▸ **Supplied material**
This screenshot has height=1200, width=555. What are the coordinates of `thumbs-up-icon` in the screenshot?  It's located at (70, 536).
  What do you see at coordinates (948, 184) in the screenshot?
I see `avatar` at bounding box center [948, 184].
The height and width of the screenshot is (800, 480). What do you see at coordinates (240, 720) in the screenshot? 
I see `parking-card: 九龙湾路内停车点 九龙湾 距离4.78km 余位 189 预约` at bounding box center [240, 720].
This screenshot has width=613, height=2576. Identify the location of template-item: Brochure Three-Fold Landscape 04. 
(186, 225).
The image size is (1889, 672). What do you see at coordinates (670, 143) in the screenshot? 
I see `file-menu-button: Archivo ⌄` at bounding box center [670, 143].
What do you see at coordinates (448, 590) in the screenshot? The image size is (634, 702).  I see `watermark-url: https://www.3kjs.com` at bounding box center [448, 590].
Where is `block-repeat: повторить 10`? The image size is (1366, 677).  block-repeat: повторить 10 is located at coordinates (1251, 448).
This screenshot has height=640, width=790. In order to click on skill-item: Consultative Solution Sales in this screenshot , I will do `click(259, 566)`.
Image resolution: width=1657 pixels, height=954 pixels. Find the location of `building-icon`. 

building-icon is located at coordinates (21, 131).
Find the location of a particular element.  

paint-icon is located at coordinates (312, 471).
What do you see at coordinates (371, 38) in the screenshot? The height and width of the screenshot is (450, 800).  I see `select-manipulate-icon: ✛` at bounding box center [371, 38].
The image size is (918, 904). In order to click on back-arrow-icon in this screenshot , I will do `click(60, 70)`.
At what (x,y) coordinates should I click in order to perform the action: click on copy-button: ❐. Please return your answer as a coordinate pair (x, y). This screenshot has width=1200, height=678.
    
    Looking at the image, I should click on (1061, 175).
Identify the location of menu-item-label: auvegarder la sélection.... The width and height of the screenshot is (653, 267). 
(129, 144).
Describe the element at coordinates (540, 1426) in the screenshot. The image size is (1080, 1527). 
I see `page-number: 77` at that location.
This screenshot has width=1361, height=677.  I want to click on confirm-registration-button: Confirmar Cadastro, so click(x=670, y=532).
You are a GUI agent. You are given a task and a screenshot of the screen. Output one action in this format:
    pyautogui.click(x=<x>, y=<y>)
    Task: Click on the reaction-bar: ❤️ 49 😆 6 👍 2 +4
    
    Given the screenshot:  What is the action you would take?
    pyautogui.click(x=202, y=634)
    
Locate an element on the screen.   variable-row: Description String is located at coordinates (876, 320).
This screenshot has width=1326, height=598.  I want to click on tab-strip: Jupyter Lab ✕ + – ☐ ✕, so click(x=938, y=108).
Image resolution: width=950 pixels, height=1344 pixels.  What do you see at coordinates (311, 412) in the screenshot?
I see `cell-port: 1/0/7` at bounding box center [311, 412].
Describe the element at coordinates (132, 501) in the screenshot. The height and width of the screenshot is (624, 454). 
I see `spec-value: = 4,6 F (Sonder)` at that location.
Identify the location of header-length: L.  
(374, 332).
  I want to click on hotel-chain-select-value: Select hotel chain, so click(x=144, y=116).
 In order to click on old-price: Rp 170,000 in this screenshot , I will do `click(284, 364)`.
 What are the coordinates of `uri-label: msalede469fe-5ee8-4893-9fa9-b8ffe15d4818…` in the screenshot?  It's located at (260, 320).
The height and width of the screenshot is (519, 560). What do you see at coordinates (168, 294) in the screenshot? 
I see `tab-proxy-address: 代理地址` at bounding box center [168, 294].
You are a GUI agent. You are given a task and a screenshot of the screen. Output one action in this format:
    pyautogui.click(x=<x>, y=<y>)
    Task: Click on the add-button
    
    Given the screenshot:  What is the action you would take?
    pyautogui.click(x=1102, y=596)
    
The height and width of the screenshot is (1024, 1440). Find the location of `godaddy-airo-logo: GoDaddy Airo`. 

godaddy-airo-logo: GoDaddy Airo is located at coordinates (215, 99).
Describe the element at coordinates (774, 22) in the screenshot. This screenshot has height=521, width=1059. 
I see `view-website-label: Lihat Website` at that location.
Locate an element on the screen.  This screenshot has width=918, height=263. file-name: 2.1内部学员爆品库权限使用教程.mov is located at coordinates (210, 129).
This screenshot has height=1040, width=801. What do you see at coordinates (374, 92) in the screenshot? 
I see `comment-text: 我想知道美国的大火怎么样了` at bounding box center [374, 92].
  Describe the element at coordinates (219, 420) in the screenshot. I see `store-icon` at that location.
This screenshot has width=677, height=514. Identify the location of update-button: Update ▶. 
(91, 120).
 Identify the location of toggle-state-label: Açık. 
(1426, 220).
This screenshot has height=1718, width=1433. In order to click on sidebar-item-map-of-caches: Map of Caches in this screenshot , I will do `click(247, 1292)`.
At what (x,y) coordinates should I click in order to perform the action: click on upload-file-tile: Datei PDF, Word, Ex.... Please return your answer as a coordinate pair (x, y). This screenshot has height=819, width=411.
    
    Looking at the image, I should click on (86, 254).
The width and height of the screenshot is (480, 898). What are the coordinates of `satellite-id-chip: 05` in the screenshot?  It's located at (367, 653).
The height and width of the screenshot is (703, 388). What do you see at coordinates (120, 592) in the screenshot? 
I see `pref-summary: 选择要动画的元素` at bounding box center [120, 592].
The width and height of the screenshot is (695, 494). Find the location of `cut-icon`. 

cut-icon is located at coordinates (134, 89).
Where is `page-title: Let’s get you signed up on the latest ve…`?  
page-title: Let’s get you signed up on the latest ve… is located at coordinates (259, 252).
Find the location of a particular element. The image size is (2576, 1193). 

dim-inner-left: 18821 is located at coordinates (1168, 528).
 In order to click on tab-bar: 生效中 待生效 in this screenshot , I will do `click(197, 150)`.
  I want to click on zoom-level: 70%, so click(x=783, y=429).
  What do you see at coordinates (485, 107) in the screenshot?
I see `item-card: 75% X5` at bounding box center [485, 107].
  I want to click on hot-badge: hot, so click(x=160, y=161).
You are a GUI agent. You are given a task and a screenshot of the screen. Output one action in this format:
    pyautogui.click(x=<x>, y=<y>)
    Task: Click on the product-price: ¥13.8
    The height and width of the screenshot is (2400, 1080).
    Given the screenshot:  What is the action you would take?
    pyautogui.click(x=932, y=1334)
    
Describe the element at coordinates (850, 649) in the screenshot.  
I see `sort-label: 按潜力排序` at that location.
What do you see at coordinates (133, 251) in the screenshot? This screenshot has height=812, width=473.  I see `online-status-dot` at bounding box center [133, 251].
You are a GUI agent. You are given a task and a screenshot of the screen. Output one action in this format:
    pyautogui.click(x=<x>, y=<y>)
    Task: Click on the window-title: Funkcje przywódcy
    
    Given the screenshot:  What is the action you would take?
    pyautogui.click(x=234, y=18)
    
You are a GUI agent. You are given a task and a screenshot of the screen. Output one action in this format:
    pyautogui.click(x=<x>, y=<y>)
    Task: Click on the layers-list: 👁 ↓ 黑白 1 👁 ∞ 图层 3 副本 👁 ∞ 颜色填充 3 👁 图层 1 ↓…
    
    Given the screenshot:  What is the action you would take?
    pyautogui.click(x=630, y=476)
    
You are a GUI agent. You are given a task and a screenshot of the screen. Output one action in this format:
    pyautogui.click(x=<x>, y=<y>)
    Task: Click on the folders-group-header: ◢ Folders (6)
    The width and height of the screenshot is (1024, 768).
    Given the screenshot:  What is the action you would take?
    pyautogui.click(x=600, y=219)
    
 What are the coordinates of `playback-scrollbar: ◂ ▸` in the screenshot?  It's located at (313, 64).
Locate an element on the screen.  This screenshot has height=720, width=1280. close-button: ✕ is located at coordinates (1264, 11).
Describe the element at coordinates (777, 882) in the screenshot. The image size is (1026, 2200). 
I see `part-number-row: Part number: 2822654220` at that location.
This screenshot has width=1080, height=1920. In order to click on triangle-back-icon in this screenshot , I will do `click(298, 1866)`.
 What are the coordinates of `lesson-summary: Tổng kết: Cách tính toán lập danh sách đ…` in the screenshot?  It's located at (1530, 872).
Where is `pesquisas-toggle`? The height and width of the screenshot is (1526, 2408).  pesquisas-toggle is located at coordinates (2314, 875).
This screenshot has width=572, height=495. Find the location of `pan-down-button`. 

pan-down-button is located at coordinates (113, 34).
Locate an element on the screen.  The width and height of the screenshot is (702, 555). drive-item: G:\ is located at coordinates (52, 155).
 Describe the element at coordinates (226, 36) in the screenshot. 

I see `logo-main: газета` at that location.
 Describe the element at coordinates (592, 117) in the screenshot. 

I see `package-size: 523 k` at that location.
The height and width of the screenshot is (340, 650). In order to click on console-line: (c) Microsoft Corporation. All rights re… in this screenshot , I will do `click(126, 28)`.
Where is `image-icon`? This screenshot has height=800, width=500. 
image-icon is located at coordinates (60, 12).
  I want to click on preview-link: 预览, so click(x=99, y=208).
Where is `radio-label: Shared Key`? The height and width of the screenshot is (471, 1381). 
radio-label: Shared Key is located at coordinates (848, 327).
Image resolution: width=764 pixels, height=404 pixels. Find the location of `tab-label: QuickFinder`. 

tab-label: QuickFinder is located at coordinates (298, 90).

▸ **Work order**
Please output the items above exactly as they appear, from the line containing "This screenshot has height=640, width=790." through the line containing "This screenshot has width=1361, height=677.", inclusive.

▸ **Your response**
This screenshot has height=640, width=790. In order to click on skill-item: Consultative Solution Sales in this screenshot , I will do `click(259, 566)`.
Image resolution: width=1657 pixels, height=954 pixels. Find the location of `building-icon`. 

building-icon is located at coordinates (21, 131).
Find the location of a particular element.  

paint-icon is located at coordinates (312, 471).
What do you see at coordinates (371, 38) in the screenshot? The height and width of the screenshot is (450, 800).  I see `select-manipulate-icon: ✛` at bounding box center [371, 38].
The image size is (918, 904). In order to click on back-arrow-icon in this screenshot , I will do `click(60, 70)`.
At what (x,y) coordinates should I click in order to perform the action: click on copy-button: ❐. Please return your answer as a coordinate pair (x, y). This screenshot has width=1200, height=678.
    
    Looking at the image, I should click on (1061, 175).
Identify the location of menu-item-label: auvegarder la sélection.... The width and height of the screenshot is (653, 267). 
(129, 144).
Describe the element at coordinates (540, 1426) in the screenshot. The image size is (1080, 1527). 
I see `page-number: 77` at that location.
This screenshot has width=1361, height=677.  I want to click on confirm-registration-button: Confirmar Cadastro, so click(x=670, y=532).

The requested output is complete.